(Text and element pointing entries)
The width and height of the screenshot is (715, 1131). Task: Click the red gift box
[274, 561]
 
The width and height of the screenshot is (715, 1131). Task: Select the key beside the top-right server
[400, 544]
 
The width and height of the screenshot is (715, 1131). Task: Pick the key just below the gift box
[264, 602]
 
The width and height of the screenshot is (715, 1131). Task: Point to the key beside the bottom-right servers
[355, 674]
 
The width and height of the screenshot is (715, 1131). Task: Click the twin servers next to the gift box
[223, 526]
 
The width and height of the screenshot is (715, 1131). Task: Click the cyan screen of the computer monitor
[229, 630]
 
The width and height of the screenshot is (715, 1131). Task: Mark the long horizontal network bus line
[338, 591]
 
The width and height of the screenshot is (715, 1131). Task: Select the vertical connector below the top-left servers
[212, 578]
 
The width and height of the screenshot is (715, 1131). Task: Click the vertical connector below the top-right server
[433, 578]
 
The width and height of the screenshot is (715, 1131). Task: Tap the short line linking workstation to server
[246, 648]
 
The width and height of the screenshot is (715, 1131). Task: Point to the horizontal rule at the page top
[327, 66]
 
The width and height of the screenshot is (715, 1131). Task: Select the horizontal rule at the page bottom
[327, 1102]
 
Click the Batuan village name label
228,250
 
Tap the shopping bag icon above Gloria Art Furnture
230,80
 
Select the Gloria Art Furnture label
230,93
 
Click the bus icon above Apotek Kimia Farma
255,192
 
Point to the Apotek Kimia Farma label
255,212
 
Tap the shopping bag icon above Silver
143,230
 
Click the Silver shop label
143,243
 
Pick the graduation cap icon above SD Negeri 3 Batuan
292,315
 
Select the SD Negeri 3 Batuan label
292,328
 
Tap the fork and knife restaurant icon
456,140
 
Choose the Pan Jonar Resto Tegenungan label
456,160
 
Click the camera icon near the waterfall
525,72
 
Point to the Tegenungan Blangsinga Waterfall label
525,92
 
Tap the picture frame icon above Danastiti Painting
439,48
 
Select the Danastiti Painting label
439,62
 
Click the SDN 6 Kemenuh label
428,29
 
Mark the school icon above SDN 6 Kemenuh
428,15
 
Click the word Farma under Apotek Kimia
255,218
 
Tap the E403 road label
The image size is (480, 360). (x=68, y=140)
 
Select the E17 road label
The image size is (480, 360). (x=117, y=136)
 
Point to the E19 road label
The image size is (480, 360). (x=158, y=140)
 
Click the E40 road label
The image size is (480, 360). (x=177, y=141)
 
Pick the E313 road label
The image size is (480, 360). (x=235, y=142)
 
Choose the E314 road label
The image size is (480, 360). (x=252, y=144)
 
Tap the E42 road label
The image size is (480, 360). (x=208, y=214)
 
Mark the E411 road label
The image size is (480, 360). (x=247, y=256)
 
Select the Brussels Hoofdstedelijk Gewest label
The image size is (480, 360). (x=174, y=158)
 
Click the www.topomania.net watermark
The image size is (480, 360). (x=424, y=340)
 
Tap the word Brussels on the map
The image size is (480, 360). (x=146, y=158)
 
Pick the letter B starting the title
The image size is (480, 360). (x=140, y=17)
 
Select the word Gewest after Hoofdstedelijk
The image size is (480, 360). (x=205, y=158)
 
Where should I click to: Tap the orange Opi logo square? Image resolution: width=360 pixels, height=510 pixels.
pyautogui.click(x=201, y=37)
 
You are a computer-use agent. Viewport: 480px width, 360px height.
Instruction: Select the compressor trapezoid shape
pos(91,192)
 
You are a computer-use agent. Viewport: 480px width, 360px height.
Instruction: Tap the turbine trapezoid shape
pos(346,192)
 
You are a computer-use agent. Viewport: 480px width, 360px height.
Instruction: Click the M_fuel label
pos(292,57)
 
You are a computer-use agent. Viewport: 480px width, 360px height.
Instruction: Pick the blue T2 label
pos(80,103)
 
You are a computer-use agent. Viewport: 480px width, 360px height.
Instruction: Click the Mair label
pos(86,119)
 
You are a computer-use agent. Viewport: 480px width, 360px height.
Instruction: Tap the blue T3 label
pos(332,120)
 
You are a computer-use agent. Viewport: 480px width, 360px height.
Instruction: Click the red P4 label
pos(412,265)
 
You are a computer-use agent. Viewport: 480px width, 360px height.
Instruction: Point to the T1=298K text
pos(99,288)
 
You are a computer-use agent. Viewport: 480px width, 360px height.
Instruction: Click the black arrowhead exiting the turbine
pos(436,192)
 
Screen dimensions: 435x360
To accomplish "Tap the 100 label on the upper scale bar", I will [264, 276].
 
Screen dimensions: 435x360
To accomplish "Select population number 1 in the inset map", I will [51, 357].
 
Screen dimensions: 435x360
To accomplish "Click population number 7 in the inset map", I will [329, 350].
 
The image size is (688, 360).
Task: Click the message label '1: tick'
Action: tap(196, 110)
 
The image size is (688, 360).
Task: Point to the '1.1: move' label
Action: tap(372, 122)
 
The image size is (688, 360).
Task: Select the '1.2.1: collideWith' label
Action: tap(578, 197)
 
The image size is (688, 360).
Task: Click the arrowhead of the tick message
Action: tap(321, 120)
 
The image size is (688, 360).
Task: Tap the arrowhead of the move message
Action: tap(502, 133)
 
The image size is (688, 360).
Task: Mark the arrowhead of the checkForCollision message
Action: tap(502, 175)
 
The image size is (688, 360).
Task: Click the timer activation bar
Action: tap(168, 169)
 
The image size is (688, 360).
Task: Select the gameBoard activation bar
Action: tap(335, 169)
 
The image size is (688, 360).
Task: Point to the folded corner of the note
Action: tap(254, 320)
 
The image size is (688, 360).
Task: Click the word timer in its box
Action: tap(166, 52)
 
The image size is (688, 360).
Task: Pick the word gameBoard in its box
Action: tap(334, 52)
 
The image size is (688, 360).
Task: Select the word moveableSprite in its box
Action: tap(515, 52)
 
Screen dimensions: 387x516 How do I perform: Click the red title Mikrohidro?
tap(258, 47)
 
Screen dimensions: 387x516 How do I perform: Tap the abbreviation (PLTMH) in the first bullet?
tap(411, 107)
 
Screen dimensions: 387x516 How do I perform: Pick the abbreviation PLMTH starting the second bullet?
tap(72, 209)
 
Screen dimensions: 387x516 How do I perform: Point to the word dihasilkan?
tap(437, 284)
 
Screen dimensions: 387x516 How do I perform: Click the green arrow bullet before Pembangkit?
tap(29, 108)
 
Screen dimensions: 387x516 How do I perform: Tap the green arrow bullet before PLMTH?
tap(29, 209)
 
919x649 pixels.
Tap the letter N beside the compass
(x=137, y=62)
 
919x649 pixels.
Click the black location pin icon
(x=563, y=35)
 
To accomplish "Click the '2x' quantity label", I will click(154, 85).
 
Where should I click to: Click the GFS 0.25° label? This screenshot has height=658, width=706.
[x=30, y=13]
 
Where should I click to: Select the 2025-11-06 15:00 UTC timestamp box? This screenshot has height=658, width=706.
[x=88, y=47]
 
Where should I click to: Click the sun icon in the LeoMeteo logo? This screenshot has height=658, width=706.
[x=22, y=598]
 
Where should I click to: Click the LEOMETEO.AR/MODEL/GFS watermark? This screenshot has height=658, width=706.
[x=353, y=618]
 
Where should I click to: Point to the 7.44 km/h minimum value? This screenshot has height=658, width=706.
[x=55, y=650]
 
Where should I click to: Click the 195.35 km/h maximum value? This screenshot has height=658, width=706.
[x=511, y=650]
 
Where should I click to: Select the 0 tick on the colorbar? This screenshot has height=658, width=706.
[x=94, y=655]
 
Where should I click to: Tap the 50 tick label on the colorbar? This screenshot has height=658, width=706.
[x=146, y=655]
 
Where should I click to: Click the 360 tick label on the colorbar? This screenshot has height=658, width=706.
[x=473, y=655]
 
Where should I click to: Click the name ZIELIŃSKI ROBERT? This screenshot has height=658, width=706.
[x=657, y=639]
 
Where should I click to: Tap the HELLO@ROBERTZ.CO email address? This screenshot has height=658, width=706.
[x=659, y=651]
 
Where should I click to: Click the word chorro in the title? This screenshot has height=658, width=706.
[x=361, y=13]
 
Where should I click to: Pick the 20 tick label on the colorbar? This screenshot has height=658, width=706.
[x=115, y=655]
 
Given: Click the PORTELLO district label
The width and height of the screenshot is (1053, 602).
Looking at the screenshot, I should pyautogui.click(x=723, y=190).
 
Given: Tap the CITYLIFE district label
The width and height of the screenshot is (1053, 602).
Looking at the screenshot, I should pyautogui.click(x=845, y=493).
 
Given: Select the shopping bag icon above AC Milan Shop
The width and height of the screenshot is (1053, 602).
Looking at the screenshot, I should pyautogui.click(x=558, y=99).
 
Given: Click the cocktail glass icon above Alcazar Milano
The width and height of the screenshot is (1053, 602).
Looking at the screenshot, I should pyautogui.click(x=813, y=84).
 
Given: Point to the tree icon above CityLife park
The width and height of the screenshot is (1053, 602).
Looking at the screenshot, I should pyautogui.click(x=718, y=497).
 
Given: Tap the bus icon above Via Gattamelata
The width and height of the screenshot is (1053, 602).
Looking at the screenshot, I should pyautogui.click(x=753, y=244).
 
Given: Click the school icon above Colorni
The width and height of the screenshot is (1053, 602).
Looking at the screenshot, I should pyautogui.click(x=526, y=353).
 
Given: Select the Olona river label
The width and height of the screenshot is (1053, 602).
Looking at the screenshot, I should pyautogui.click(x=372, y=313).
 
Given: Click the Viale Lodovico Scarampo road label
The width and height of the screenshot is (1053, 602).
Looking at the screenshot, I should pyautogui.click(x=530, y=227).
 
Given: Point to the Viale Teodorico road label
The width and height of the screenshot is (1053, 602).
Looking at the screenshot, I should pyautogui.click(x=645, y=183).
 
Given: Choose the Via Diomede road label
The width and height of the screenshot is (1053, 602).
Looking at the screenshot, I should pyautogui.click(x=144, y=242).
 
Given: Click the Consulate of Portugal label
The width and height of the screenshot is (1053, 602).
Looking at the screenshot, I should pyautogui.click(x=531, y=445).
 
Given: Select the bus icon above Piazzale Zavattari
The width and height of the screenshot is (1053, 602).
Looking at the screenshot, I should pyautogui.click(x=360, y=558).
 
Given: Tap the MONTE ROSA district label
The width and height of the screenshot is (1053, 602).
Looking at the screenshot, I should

Exercise objective
Rewrite the entries starting at "Where should I click to: Click the LEOMETEO.AR/MODEL/GFS" and ending at "[x=473, y=655]", swapping "colorbar" for "color bar" and leaving everything else unchanged.

Solution
Where should I click to: Click the LEOMETEO.AR/MODEL/GFS watermark? This screenshot has height=658, width=706.
[x=353, y=618]
 
Where should I click to: Point to the 7.44 km/h minimum value? This screenshot has height=658, width=706.
[x=55, y=650]
 
Where should I click to: Click the 195.35 km/h maximum value? This screenshot has height=658, width=706.
[x=511, y=650]
 
Where should I click to: Select the 0 tick on the color bar? This screenshot has height=658, width=706.
[x=94, y=655]
 
Where should I click to: Tap the 50 tick label on the color bar? This screenshot has height=658, width=706.
[x=146, y=655]
 
Where should I click to: Click the 360 tick label on the color bar? This screenshot has height=658, width=706.
[x=473, y=655]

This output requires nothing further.